LISTA DE TAREFAS |
1) Liste as formas pelas quais, segundo o trecho sobre jornalismo colaborativo, o público poderia fazer parte da elaboração do jornalismo que desejava.
2) Escreva a continuação do trecho sobre jornalismo colaborativo a partir da última frase.
====== TRECHO PARA LEITURA ======
Para além da imediatez da informação e do ineditismo daquela cobertura, o que esses coletivos demonstraram foi o desejo da população – em especial dos mais jovens – de ver uma cobertura menos circunscrita aos informes oficiais, mais interessada a voltar às ruas, ao rés do chão, para ouvir as pessoas. Um jornalismo que descesse do seu pedestal e se identificasse com os manifestantes. Um jornalismo questionador, que denunciasse e perseguisse impiedosamente o aviltante abuso policial, que não apareceu na cobertura da imprensa até um segundo momento. E um jornalismo que lhes permitisse fazer parte – seja por meio de comentários, seja como retransmissores pelo compartilhamento de informações e links pelas redes sociais, seja exercendo a função de “ninjas” por um dia – de sua elaboração.
Por outro lado, a produção desses coletivos era pouco criteriosa em termos jornalísticos, o que deixou claras as limitações desse modelo. Contudo, as iniciativas provaram que havia uma grande demanda por um jornalismo mais aguerrido e crítico no Brasil. A Agência Pública sempre se dedicou a cumprir esse papel na produção de reportagens aprofundadas com distribuição livre. Chegava a hora de radicalizar essa experiência. A pergunta, para nós, era: como combinar o rigor necessário ao jornalismo com a colaboratividade típica da era da internet?
No caso do jornalismo investigativo, o problema é ainda mais complexo. Queríamos que o público pudesse contribuir não só doando, mas como informadores e colaboradores dos repórteres, trazendo contatos, dados, fontes que poderiam ajudar na reportagem. Mas os jornalistas investigativos têm natural resistência, por exemplo, em abrir sua pauta. Além disso, informações vindas do público teriam que ser checadas e rechecadas, o que poderia gerar ainda mais trabalho. Mas achamos, mesmo assim, que valia a pena, e conseguimos encontrar jornalistas abertos para essa nova experiência.
====== DADOS DE ENTRADA ======
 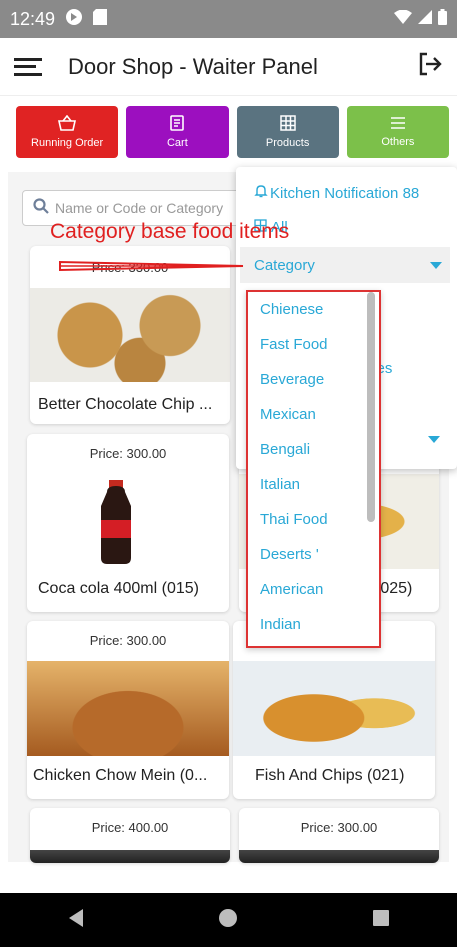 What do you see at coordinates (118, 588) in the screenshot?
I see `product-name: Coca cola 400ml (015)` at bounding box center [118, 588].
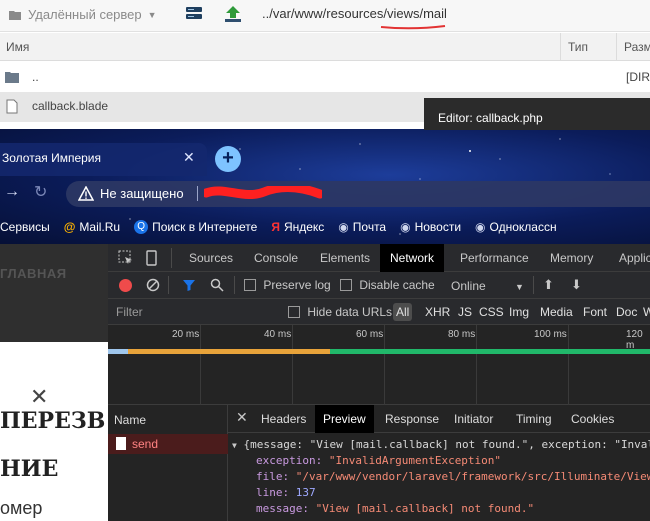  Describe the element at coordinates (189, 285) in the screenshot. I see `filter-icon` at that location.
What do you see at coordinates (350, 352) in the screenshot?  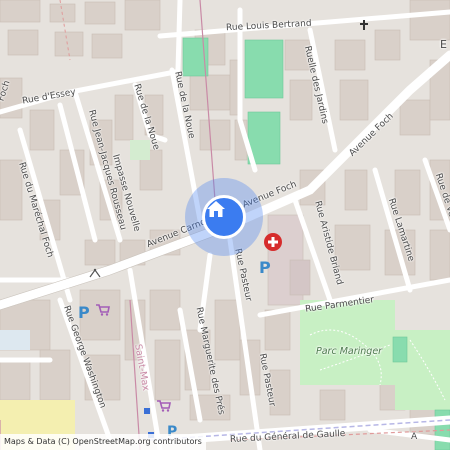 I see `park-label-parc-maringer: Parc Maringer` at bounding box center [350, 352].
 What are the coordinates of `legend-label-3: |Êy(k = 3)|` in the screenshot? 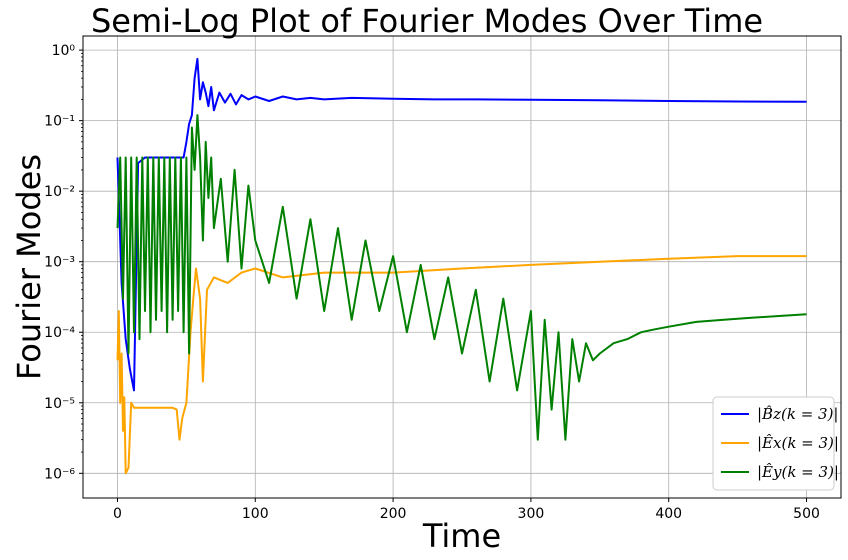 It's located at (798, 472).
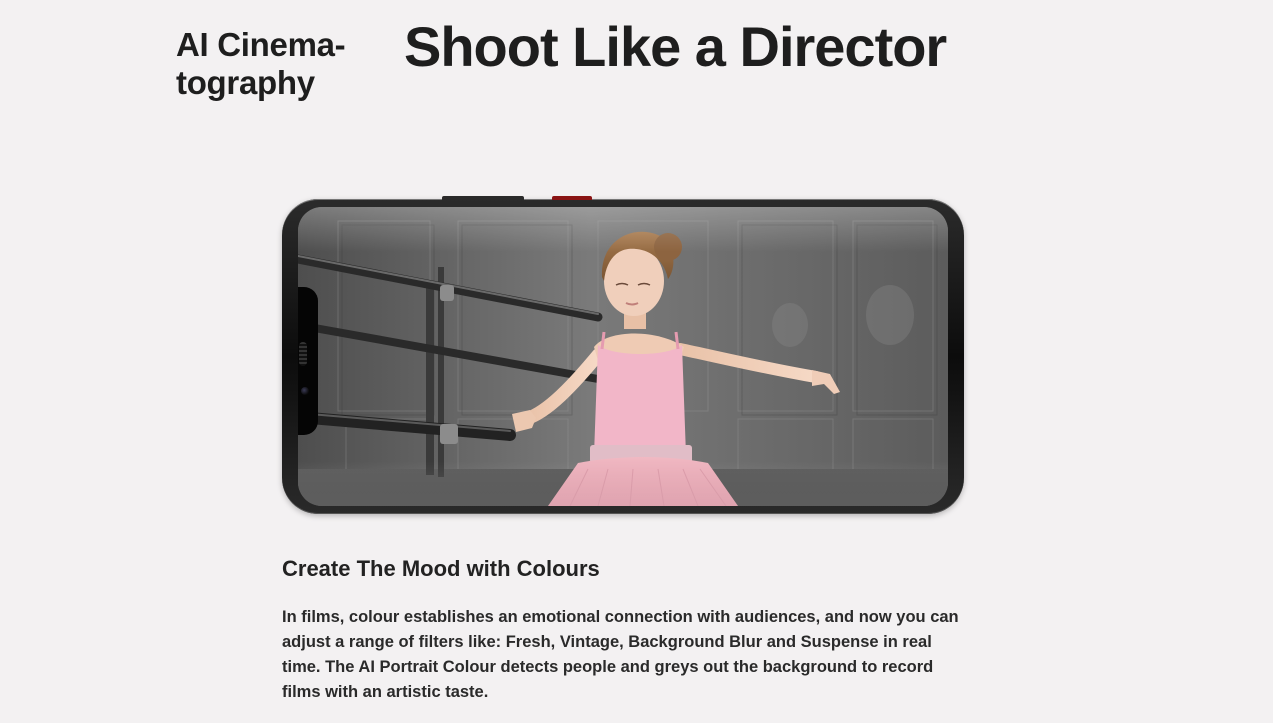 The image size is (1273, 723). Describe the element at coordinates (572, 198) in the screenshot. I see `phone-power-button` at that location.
======
RESPOSTAS POR ITEM |
1)
- Por meio de comentários
- Como retransmissores, pelo compartilhamento de informações e links pelas redes sociais
- Exercendo a função de "ninjas" por um dia

2)
O projeto funcionou desta forma: os apoiadores podiam doar a partir de 20 reais, depois 50, 100 e dali por diante. Dependendo do valor doado, receberiam uma “recompensa” pela doação – desde adesivos, o nome no site da Pública como apoiador, até livros dos nossos conselheiros, como Eliane Brum, Leonardo Sakamoto e Carlos Alberto Azevedo. Além disso todos os doadores, independentemente do valor despendido, poderia votar nas 12 reportagens que receberam 6.000 reais e a mentoria da Pública para serem realizadas por jornalistas independentes.
Abrimos, em seguida, uma chamada para jornalistas enviarem suas propostas de reportagem, exigindo uma pré-apuração consistente, experiência em realizar reportagens de campo e um plano de trabalho detalhado. Foram cerca de 150 propostas. Selecionamos as 45 mais promissoras e criamos uma página especial com um resumo de cada proposta. Nesse hotsite, os doadores recebiam uma senha para votar nas suas preferidas, além de poderem compartilhar nas suas redes a reportagem de que mais gostaram e adicionar informações ou fontes, estando em contato direto com os repórteres.
Doadores arregaçam as mangas
Uma vez eleitas, as reportagens foram produzidas em um período de dois a quatro meses, com nossa coordenação e edição, e foram publicadas durante o primeiro semestre de 2014. O resultado foram séries de muita qualidade, como a denúncia sobre casos de explosões de Vectras fabricados pela GM no Brasil; um levantamento extensivo sobre a negação do direito das mulheres ao aborto nos casos em que é permitido por lei; um perfil das quatro empreiteiras que mais se beneficiaram com as obras para a Copa do Mundo e para as Olimpíadas no Rio de Janeiro; e uma reportagem sobre a luta dos moradores de São Lourenço (MG) contra a exploração das águas minerais pela Nestlé.
Além disso, convidamos os 808 doadores dos projetos para participar de uma lista de discussão com os repórteres e as editoras da Pública. Por meio dela, mandamos notícias sobre o andamento das pautas, o uso dos recursos no projeto, o envio das recompensas e discutimos soluções para aquelas ideias que não haviam sido financiadas (uma delas foi viabilizada, depois, por meio de sua própria campanha de crowdfunding, e outra recebeu apoio de uma revista para se tornar realidade). O grupo segue ativo até hoje e tem sido fonte de informações para trabalhos acadêmicos.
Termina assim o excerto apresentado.